# [Work order]
Reproduce the records below exactly as they appear.

Pixel coordinate grounding data
********

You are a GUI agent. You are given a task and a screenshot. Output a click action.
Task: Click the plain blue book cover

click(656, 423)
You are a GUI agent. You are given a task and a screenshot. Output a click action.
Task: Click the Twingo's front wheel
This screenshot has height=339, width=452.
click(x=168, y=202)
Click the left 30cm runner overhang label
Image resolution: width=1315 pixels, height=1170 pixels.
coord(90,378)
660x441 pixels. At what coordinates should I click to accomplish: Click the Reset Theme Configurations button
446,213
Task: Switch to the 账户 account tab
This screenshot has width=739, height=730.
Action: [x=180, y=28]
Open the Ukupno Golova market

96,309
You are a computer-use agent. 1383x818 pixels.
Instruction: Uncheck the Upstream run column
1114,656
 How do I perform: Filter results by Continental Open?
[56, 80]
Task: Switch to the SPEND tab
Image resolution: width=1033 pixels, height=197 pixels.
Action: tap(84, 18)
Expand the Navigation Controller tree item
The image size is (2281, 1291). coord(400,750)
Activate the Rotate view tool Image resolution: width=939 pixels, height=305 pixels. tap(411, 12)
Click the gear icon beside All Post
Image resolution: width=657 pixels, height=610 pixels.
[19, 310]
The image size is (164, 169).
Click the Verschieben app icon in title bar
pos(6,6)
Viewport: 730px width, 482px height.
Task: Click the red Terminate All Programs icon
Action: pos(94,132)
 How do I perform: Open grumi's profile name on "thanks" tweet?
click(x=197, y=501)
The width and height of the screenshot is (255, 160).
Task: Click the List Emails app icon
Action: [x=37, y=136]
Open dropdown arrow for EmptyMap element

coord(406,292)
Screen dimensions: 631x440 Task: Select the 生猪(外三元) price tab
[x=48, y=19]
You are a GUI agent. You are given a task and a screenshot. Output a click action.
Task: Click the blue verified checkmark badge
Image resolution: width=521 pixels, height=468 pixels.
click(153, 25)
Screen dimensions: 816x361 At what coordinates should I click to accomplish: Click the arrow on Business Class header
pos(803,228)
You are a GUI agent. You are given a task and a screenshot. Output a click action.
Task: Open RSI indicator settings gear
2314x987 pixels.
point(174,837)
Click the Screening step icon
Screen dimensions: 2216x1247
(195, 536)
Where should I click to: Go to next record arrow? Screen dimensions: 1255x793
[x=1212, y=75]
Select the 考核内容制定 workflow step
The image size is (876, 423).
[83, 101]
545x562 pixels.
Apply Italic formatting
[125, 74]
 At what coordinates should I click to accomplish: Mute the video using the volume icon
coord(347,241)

********

# [Written solution]
You are a GUI agent. You are given a task and a screenshot. Output a click action.
Task: Click the plain blue book cover

click(656, 423)
You are a GUI agent. You are given a task and a screenshot. Output a click action.
Task: Click the Twingo's front wheel
This screenshot has height=339, width=452.
click(x=168, y=202)
Click the left 30cm runner overhang label
Image resolution: width=1315 pixels, height=1170 pixels.
coord(90,378)
660x441 pixels. At what coordinates should I click to accomplish: Click the Reset Theme Configurations button
446,213
Task: Switch to the 账户 account tab
This screenshot has width=739, height=730.
Action: [x=180, y=28]
Open the Ukupno Golova market

96,309
You are a computer-use agent. 1383x818 pixels.
Instruction: Uncheck the Upstream run column
1114,656
 How do I perform: Filter results by Continental Open?
[56, 80]
Task: Switch to the SPEND tab
Image resolution: width=1033 pixels, height=197 pixels.
Action: tap(84, 18)
Expand the Navigation Controller tree item
The image size is (2281, 1291). coord(400,750)
Activate the Rotate view tool Image resolution: width=939 pixels, height=305 pixels. tap(411, 12)
Click the gear icon beside All Post
Image resolution: width=657 pixels, height=610 pixels.
[19, 310]
The image size is (164, 169).
Click the Verschieben app icon in title bar
pos(6,6)
Viewport: 730px width, 482px height.
Task: Click the red Terminate All Programs icon
Action: pos(94,132)
 How do I perform: Open grumi's profile name on "thanks" tweet?
click(x=197, y=501)
The width and height of the screenshot is (255, 160).
Task: Click the List Emails app icon
Action: [x=37, y=136]
Open dropdown arrow for EmptyMap element

coord(406,292)
Screen dimensions: 631x440 Task: Select the 生猪(外三元) price tab
[x=48, y=19]
You are a GUI agent. You are given a task and a screenshot. Output a click action.
Task: Click the blue verified checkmark badge
Image resolution: width=521 pixels, height=468 pixels.
click(153, 25)
Screen dimensions: 816x361 At what coordinates should I click to accomplish: Click the arrow on Business Class header
pos(803,228)
You are a GUI agent. You are given a task and a screenshot. Output a click action.
Task: Open RSI indicator settings gear
2314x987 pixels.
point(174,837)
Click the Screening step icon
Screen dimensions: 2216x1247
(195, 536)
Where should I click to: Go to next record arrow? Screen dimensions: 1255x793
[x=1212, y=75]
Select the 考核内容制定 workflow step
The image size is (876, 423).
[83, 101]
545x562 pixels.
Apply Italic formatting
[125, 74]
 At what coordinates should I click to accomplish: Mute the video using the volume icon
coord(347,241)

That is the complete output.